TASK OBJECTIVE: Reproduce the rows from the line with "Click the Conceded per Game stat" to the line with "Looking at the screenshot, I should (144, 360).", replacing "Thursday" with "Friday" and leaving everything else unchanged.

SOURCE RECORDS:
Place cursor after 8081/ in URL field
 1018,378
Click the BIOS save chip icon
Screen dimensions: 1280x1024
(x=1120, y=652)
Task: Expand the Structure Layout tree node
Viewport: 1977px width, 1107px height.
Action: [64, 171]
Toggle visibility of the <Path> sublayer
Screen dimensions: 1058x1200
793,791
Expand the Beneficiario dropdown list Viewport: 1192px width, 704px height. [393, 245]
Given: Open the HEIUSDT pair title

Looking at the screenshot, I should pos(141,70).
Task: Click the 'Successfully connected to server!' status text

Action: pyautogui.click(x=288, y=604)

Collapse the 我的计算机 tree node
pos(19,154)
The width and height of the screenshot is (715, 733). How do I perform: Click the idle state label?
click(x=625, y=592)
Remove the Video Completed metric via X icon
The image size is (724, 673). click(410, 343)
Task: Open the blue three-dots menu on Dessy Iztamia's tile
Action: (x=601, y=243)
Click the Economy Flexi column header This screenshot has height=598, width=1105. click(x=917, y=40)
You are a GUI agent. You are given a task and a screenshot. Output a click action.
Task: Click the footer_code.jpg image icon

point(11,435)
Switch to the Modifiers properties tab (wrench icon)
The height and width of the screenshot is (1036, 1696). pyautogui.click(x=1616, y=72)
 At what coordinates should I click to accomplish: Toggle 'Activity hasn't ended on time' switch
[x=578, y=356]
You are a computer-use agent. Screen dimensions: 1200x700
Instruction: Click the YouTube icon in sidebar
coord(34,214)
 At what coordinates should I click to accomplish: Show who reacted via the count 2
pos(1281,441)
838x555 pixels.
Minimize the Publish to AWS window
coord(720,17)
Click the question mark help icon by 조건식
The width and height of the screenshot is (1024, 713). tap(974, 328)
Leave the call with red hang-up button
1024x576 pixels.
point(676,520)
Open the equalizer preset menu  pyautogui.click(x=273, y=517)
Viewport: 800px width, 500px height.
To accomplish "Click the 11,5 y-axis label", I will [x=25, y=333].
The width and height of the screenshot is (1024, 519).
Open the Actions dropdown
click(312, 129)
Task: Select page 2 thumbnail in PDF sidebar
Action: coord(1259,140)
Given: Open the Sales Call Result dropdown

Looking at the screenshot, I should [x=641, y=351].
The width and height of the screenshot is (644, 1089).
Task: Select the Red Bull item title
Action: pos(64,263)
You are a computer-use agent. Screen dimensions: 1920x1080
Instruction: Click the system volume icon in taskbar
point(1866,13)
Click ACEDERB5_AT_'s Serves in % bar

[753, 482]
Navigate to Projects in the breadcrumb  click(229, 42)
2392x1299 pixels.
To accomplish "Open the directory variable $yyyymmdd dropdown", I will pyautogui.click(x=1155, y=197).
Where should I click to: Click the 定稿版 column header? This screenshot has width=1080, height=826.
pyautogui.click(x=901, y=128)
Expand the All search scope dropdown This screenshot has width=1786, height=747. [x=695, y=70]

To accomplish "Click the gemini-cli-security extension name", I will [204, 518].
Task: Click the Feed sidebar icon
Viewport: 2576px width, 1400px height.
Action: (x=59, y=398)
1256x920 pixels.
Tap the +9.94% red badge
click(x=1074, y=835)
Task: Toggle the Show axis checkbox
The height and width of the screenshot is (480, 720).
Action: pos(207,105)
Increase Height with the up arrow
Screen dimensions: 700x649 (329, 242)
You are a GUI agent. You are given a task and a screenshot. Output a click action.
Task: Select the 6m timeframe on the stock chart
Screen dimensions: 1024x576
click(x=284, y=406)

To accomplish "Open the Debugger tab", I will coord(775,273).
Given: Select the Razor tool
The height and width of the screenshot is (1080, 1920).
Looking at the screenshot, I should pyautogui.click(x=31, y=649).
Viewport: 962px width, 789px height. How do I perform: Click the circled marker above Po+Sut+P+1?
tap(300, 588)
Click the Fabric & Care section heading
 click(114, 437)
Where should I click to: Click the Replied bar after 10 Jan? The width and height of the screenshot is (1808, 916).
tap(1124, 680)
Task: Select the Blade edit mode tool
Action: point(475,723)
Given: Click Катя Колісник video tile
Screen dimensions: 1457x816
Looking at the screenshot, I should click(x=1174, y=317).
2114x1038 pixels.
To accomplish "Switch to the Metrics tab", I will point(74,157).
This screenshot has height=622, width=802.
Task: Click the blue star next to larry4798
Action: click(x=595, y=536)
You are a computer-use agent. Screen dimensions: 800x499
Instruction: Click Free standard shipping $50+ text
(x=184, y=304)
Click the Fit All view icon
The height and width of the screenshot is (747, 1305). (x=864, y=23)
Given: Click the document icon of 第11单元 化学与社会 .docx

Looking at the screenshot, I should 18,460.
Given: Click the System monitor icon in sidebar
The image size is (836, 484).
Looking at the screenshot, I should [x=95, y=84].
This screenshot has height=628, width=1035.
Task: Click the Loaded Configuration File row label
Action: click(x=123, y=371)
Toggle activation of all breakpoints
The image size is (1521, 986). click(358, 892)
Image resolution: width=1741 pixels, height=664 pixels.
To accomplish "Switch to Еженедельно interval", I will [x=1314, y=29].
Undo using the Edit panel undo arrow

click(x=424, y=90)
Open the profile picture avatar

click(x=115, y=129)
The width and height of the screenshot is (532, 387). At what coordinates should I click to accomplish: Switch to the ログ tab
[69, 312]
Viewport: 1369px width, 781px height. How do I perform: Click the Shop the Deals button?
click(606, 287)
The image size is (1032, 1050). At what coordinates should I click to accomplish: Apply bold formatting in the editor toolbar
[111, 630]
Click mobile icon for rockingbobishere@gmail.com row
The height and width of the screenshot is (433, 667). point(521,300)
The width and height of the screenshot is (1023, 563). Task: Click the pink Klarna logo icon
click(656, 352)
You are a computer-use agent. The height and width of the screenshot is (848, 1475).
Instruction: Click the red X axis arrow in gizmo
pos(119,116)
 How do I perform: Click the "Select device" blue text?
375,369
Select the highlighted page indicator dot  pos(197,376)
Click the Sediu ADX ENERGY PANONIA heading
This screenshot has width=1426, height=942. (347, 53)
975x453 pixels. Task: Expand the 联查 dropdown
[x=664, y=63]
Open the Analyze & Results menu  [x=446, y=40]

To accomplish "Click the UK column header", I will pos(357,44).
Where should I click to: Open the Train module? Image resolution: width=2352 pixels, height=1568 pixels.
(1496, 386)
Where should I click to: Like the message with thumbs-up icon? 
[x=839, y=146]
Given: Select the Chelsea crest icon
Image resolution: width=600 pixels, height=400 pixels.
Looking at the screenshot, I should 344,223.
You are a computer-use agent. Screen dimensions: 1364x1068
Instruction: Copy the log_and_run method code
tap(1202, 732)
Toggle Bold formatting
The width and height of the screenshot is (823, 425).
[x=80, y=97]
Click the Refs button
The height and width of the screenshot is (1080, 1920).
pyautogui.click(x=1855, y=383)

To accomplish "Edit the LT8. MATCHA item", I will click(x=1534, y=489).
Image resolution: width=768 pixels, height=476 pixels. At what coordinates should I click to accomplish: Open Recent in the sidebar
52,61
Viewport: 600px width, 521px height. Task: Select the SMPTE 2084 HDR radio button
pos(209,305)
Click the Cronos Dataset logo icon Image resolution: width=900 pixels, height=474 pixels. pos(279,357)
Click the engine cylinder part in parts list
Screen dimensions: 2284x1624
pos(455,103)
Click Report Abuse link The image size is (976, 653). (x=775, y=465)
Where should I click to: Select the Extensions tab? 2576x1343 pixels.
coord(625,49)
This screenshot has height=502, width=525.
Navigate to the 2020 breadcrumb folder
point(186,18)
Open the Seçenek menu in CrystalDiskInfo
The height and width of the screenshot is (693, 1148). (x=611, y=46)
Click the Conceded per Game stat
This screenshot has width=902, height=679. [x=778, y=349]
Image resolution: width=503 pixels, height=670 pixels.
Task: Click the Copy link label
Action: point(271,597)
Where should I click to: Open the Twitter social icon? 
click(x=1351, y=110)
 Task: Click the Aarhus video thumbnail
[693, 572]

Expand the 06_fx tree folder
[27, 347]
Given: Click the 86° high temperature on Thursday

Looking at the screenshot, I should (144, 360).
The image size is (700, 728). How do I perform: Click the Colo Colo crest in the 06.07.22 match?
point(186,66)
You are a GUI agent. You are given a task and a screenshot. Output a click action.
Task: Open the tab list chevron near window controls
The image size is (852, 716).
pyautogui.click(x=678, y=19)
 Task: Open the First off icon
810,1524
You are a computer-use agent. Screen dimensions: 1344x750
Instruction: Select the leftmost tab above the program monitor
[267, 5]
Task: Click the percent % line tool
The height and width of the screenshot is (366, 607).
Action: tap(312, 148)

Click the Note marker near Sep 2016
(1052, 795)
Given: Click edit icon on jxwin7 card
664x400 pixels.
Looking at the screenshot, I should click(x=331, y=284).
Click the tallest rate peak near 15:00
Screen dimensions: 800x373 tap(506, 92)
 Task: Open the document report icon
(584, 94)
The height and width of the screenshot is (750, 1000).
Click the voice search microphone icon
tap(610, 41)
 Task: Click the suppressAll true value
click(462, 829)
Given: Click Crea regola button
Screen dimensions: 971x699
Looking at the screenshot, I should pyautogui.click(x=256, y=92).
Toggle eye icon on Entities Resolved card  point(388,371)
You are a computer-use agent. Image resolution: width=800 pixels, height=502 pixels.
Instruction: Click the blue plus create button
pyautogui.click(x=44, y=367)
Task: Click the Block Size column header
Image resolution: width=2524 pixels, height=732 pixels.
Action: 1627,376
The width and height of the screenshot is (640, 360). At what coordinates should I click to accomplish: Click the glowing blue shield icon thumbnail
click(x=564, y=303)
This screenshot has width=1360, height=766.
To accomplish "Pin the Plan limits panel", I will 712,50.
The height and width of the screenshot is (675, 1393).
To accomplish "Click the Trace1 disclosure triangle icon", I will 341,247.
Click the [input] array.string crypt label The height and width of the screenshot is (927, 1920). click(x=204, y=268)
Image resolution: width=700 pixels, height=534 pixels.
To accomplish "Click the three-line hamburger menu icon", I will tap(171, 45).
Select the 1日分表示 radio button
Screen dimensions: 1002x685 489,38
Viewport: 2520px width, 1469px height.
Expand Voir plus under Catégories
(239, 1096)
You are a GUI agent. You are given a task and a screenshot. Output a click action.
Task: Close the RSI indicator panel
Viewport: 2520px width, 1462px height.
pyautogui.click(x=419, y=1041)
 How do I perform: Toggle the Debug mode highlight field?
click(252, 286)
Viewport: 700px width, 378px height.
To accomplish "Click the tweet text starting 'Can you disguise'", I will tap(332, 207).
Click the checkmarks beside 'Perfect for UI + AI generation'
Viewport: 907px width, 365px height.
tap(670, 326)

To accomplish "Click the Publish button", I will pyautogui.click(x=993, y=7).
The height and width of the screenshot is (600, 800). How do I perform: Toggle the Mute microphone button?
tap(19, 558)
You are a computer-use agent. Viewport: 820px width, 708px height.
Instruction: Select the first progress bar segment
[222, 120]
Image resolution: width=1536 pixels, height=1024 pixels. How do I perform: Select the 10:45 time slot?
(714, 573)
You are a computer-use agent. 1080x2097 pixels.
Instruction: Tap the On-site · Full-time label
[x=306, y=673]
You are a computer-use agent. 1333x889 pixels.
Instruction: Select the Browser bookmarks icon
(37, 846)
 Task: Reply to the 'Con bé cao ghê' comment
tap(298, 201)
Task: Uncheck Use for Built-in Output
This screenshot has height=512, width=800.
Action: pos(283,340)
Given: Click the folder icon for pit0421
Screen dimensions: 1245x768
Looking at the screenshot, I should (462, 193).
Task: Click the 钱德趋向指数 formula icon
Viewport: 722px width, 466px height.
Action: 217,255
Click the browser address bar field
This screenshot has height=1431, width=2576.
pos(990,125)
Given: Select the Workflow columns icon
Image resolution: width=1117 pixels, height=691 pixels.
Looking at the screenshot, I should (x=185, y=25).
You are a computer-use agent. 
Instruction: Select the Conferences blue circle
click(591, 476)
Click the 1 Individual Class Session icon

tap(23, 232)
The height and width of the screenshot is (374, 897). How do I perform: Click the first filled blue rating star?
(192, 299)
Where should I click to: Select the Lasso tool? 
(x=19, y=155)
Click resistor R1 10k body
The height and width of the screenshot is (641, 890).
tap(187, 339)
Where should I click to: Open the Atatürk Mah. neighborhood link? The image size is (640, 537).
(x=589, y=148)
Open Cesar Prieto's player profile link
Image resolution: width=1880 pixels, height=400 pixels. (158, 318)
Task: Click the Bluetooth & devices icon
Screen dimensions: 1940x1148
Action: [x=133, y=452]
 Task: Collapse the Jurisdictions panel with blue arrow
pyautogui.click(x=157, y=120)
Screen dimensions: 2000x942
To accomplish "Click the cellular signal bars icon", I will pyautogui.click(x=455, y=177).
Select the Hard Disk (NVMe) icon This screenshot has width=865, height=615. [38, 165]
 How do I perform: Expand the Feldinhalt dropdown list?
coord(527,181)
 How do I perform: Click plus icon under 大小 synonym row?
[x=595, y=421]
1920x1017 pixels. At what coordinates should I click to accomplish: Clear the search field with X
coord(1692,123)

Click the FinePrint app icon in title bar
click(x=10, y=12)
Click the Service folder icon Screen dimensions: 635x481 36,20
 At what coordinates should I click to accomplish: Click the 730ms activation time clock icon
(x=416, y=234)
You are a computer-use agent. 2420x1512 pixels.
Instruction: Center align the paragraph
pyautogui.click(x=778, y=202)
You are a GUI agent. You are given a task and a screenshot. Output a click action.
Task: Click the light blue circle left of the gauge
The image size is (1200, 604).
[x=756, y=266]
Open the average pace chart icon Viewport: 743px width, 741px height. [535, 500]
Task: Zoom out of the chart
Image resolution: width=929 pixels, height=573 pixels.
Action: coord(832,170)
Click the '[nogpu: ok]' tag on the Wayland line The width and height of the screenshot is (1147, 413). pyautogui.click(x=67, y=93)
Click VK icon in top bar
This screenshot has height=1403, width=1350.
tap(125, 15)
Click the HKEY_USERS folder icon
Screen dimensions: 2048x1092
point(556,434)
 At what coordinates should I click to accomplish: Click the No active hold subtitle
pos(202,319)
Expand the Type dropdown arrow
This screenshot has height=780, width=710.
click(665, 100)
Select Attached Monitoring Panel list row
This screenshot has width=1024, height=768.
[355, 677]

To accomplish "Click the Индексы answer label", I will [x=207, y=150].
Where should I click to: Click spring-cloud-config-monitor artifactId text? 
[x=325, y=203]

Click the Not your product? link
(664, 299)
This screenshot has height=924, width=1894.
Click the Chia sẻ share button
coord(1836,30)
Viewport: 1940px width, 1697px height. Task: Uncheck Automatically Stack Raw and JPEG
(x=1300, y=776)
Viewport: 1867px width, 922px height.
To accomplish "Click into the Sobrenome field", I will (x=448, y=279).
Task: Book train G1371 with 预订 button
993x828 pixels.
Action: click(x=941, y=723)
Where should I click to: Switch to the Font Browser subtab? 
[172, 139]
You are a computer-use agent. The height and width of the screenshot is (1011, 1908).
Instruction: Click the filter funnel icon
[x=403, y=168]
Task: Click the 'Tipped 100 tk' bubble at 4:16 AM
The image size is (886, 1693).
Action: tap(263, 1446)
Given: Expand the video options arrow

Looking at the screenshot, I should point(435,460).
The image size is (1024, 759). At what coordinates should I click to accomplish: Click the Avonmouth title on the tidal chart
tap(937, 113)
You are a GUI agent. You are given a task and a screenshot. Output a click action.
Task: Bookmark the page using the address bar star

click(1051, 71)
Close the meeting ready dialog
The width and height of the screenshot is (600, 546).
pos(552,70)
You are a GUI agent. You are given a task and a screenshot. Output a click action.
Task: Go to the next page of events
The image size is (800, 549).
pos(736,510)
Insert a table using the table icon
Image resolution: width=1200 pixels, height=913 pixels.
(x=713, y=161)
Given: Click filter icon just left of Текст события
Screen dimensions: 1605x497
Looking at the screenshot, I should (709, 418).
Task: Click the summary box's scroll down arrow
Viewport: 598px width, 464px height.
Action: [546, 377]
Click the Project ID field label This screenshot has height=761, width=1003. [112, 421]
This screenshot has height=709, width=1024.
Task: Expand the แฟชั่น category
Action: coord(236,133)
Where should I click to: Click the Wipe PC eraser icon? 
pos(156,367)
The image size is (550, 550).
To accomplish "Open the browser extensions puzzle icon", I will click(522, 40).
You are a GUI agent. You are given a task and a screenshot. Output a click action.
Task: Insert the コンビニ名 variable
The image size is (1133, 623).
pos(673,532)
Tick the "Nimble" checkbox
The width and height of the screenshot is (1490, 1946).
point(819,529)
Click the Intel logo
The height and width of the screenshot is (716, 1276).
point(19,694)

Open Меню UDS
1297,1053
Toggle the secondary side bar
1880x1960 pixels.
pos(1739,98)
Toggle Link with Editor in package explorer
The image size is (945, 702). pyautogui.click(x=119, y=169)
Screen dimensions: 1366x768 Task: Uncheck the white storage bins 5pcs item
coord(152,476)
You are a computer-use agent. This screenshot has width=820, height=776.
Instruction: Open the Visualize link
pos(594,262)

FINAL ANSWER:
Click the Conceded per Game stat
This screenshot has width=902, height=679. [x=778, y=349]
Image resolution: width=503 pixels, height=670 pixels.
Task: Click the Copy link label
Action: point(271,597)
Where should I click to: Open the Twitter social icon? 
click(x=1351, y=110)
 Task: Click the Aarhus video thumbnail
[693, 572]

Expand the 06_fx tree folder
[27, 347]
Given: Click the 86° high temperature on Friday

Looking at the screenshot, I should (144, 360).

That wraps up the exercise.